Trying to figure out if I have an R problem or a general neural net problem.

Say I have this data:

set.seed(123)
n = 1e3
x = rnorm(n)
y = 1 + 3*sin(x/2) + 15*cos(pi*x) + rnorm(n = length(x))
df = data.frame(y,x)
df$train = sample(c(TRUE, FALSE), length(y), replace=TRUE, prob=c(0.7,0.3))
df_train = subset(df, train = TRUE)
df_test = subset(df, train = FALSE)

then you train the neural net and it looks good on the holdout:

library(nnet)
nn = nnet(y~x, data = df_train, size = 60, linout=TRUE) 
yhat_nn = predict(nn, newdata = df_test)
plot(df_test$x,df_test$y)
points(df_test$x, yhat_nn, col = 'blue')

enter image description here

Ok, so then I thought, let's just generate new data and then predict using the trained net. But the predictions are way off:

x2 = rnorm(n)
y2 = 1 + 3*sin(x2/2) + 15*cos(pi*x2) + rnorm(n = length(x2))
df2 = data.frame(y2,x2)
plot(df2$x, df2$y)
points(df2$x, predict(nn, newdata = df2), col = 'blue')

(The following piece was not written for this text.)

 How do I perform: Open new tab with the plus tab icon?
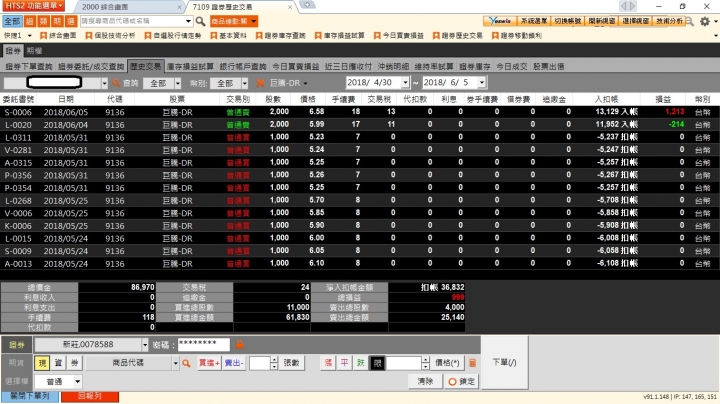click(x=307, y=5)
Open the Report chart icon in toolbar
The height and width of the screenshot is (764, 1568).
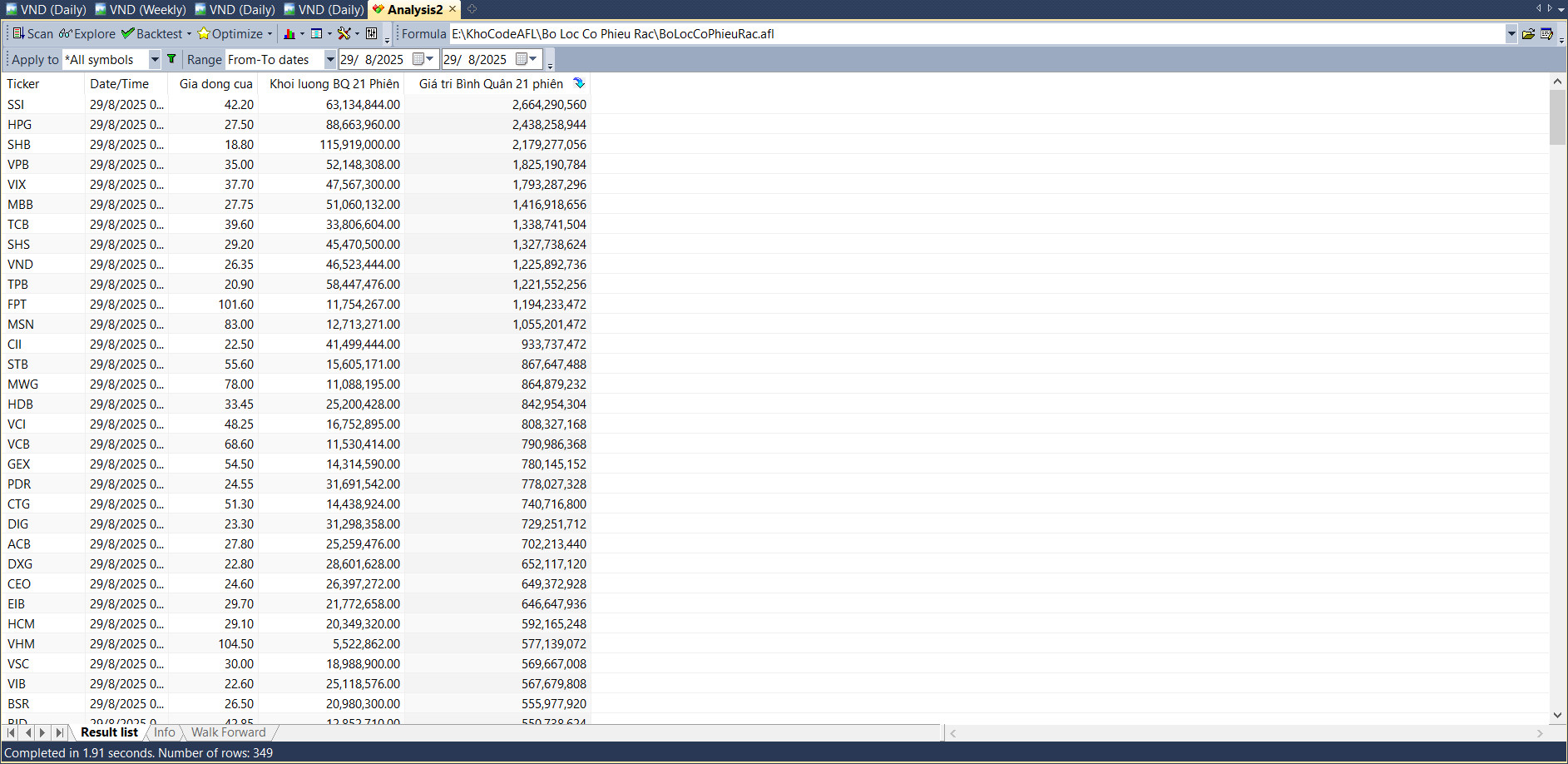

enter image description here

Is this because I overfitted to the training set? I thought by splitting the original data into test-train I would avoid overfitting.


Solution

  • The fatal issue is that your new data frame, df2, does not have the correct variable names. As a result, predict.nnet can not find the right values.

    names(df)
    #[1] "y"     "x"     "train"
    
    names(df2)
    #[1] "y2"     "x2"
    

    Be careful when you construct a data frame for predict.

    ## the right way
    df2 <- data.frame(y = y2, x = x2)
    
    ## and it solves the mystery
    plot(df2$x, df2$y)
    points(df2$x, predict(nn, newdata = df2), col = 'blue')
    

    prediction on df2


    Another minor issue is your use of subset. It should be

    ## not train = TRUE or train = FALSE
    df_train <- subset(df, train == TRUE) ## or simply subset(df, train)
    df_test <- subset(df, train == FALSE) ## or simply subset(df, !train)
    

    This has interesting effect:

    nrow(subset(df, train == TRUE))
    #[1] 718
    
    nrow(subset(df, train = TRUE))  ## oops!!
    #[1] 1000
    

    The complete R session

    set.seed(123)
    n = 1e3
    x = rnorm(n)
    y = 1 + 3*sin(x/2) + 15*cos(pi*x) + rnorm(n = length(x))
    df = data.frame(y,x)
    df$train = sample(c(TRUE, FALSE), length(y), replace=TRUE, prob=c(0.7,0.3))
    df_train = subset(df, train == TRUE)  ## fixed
    df_test = subset(df, train == FALSE)  ## fixed
    
    library(nnet)
    nn = nnet(y~x, data = df_train, size = 60, linout=TRUE) 
    yhat_nn = predict(nn, newdata = df_test)
    plot(df_test$x,df_test$y)
    points(df_test$x, yhat_nn, col = 'blue')
    
    x2 = rnorm(n)
    y2 = 1 + 3*sin(x2/2) + 15*cos(pi*x2) + rnorm(n = length(x2))
    df2 = data.frame(y = y2, x = x2)  ## fixed
    plot(df2$x, df2$y)
    points(df2$x, predict(nn, newdata = df2), col = 'blue')